Retype everything in the listing from the line containing "The image size is (2576, 921)." down to the line containing "will (440, 115).", including both of those lines.

**ENTRIES SHOWN:**
- - - - -

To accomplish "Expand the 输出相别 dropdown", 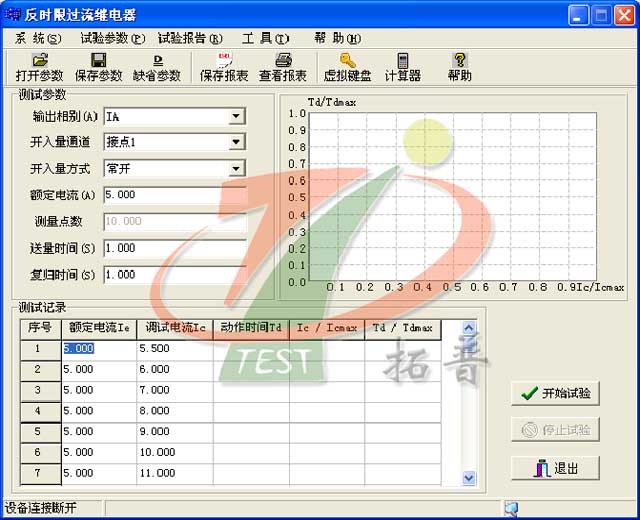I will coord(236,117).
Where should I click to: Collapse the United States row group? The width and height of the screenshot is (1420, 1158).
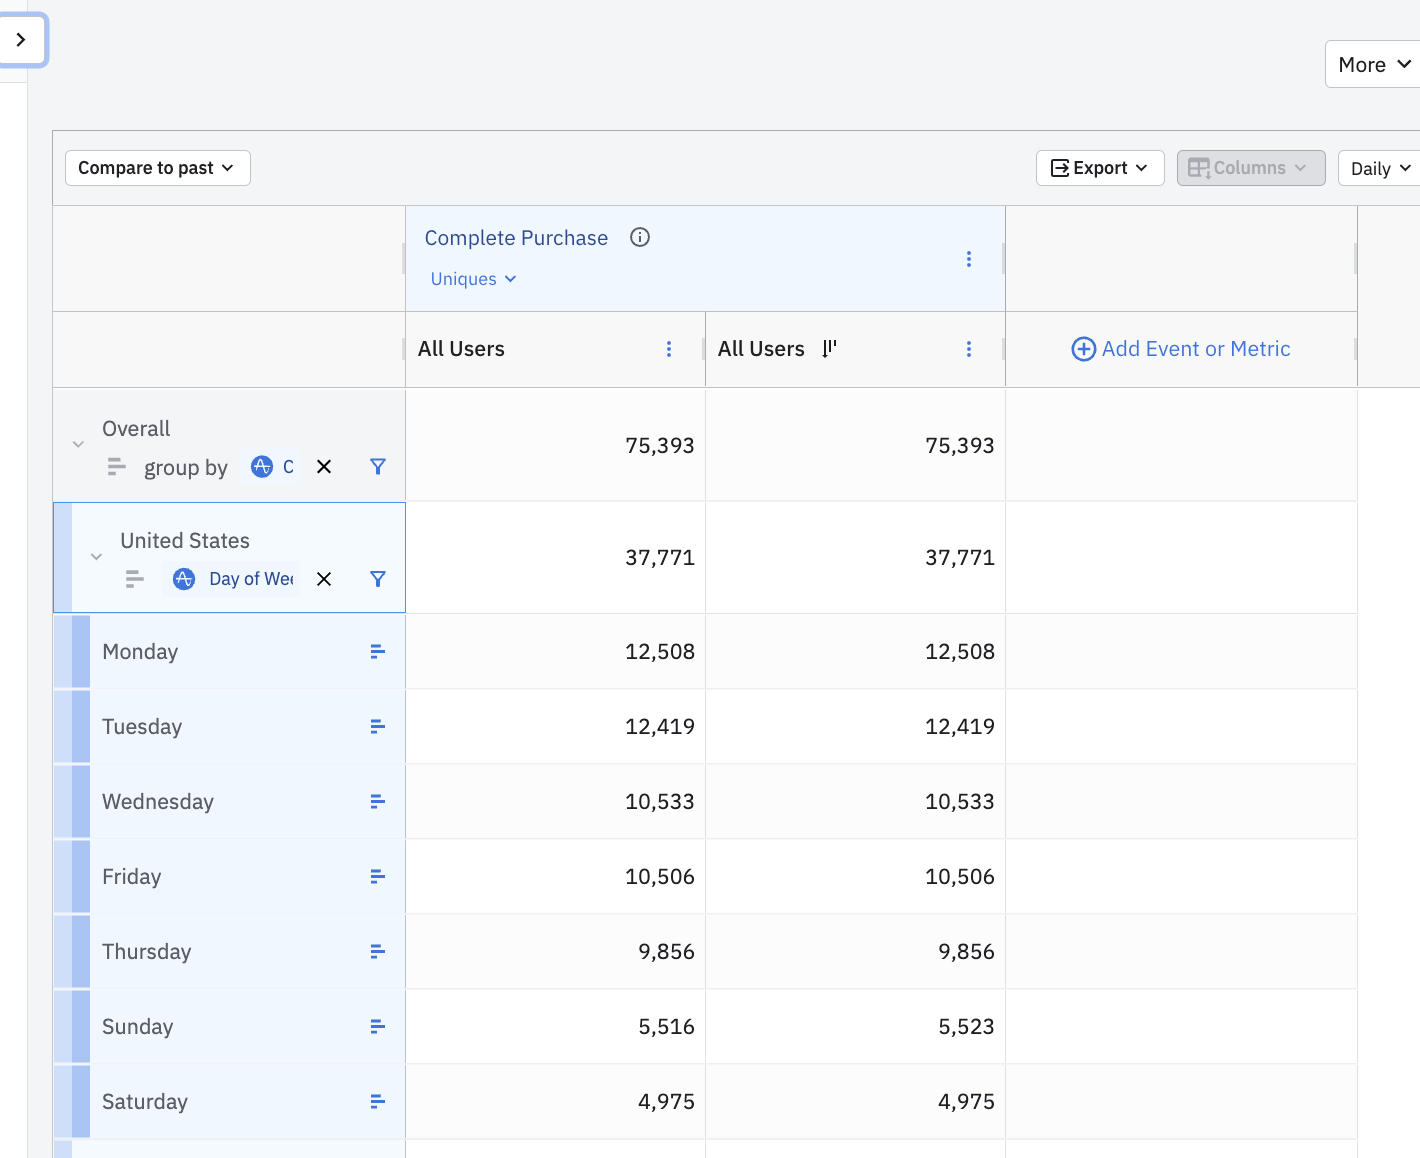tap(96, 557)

- - - - -

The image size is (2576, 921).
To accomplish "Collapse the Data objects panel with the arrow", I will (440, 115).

- - - - -

**RESPONSE BELOW:**
The image size is (2576, 921).
To accomplish "Collapse the Data objects panel with the arrow", I will (440, 115).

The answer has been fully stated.